Problem:
Show all lines from the listing below that contain "card".
┄┄┄┄┄┄┄┄┄┄┄┄┄┄┄┄┄┄┄┄
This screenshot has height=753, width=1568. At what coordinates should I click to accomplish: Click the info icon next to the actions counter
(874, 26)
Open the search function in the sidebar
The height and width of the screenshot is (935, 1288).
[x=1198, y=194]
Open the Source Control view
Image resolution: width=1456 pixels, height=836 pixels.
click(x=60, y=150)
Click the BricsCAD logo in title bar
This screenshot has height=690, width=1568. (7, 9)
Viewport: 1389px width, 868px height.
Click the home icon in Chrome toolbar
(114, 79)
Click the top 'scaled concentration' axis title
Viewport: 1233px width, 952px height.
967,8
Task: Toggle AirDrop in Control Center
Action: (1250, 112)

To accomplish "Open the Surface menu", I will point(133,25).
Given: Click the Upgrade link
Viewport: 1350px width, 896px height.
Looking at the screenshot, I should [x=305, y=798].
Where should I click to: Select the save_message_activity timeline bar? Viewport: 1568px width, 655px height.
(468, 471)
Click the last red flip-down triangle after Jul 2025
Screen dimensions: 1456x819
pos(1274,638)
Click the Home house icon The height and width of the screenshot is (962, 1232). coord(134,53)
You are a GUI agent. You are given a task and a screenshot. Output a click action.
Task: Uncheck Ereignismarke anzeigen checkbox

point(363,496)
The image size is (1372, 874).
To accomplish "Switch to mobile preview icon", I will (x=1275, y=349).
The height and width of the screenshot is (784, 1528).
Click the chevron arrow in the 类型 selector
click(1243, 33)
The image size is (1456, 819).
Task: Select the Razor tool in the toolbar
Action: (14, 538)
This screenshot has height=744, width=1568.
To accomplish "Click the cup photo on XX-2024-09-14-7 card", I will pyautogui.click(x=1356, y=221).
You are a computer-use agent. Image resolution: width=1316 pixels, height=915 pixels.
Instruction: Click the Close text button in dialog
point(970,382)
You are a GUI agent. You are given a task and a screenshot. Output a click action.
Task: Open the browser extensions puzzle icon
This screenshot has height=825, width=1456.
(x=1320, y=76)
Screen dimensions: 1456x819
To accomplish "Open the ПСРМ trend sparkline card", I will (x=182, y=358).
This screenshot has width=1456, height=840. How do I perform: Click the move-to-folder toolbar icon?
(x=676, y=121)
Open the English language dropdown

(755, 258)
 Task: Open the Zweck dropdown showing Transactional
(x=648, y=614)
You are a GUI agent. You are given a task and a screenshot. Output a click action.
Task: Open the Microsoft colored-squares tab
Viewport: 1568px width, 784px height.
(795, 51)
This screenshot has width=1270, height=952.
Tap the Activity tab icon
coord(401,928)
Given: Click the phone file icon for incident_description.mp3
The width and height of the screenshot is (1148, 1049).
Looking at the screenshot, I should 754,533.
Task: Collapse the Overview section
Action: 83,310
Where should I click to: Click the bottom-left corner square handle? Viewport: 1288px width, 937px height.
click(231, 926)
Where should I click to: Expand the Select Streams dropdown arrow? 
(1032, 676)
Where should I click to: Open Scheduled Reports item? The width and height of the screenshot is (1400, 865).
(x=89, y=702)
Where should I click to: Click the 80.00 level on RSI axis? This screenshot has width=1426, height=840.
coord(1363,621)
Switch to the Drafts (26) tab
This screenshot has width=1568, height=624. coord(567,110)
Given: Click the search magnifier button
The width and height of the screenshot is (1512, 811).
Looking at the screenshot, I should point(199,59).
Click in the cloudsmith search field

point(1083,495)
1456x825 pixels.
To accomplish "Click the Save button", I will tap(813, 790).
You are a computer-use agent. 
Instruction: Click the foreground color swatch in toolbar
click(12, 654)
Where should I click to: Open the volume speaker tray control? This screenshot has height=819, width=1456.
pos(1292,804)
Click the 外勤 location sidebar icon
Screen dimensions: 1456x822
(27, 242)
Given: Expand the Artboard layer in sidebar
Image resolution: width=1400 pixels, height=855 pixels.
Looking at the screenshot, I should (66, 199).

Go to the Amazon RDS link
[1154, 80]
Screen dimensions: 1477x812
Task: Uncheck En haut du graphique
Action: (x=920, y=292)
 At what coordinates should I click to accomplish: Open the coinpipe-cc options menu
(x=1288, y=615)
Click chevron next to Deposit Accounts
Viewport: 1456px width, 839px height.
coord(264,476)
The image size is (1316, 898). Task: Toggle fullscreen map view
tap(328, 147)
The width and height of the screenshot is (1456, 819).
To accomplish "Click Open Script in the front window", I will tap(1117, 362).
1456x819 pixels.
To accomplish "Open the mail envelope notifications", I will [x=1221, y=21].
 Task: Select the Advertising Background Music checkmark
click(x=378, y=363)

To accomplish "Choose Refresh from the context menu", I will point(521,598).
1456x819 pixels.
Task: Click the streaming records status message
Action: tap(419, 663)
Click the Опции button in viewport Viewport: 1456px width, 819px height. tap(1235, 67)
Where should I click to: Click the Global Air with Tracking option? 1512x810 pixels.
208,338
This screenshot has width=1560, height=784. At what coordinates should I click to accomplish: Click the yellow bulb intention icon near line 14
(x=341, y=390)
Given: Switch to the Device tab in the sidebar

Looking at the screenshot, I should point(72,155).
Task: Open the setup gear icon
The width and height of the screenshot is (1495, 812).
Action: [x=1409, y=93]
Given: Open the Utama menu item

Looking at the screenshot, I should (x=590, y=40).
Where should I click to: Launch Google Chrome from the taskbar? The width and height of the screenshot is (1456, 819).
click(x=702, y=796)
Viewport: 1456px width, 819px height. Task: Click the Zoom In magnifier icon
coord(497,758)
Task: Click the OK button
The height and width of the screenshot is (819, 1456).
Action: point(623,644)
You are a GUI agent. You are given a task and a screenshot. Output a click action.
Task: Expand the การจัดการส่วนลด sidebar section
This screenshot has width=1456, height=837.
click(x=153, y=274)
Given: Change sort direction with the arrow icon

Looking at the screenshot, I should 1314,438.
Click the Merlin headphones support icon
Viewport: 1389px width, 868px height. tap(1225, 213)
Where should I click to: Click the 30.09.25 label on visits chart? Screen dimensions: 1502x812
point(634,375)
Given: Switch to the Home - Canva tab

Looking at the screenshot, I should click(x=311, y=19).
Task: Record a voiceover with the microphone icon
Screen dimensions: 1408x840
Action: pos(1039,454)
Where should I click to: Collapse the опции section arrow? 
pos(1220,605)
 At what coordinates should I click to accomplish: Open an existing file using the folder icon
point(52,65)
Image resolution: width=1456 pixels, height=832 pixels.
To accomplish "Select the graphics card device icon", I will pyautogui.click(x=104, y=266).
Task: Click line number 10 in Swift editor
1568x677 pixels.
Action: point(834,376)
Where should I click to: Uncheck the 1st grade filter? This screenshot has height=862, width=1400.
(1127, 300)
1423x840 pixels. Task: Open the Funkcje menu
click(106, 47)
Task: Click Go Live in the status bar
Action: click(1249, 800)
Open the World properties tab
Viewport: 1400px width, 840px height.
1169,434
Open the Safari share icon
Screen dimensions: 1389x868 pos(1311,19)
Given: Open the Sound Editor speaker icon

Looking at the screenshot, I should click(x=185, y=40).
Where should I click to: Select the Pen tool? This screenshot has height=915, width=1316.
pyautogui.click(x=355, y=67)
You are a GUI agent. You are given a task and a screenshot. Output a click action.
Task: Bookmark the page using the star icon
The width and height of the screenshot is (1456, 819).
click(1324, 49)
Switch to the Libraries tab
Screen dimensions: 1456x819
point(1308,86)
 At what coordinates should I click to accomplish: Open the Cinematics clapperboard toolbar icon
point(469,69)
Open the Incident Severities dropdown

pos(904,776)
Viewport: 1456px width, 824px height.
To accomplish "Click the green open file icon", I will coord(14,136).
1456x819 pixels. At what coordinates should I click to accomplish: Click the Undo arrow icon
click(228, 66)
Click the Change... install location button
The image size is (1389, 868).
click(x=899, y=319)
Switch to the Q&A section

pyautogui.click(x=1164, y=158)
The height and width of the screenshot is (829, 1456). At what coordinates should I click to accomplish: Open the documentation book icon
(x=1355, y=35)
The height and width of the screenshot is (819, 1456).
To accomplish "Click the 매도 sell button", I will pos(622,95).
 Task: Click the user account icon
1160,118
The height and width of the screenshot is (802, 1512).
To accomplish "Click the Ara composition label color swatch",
┄┄┄┄┄┄┄┄┄┄┄┄┄┄┄┄┄┄┄┄
Response:
To accomplish "Click the cup photo on XX-2024-09-14-7 card", I will pyautogui.click(x=1356, y=221).
To accomplish "Open the ПСРМ trend sparkline card", I will (x=182, y=358).
To accomplish "Select the graphics card device icon", I will pyautogui.click(x=104, y=266).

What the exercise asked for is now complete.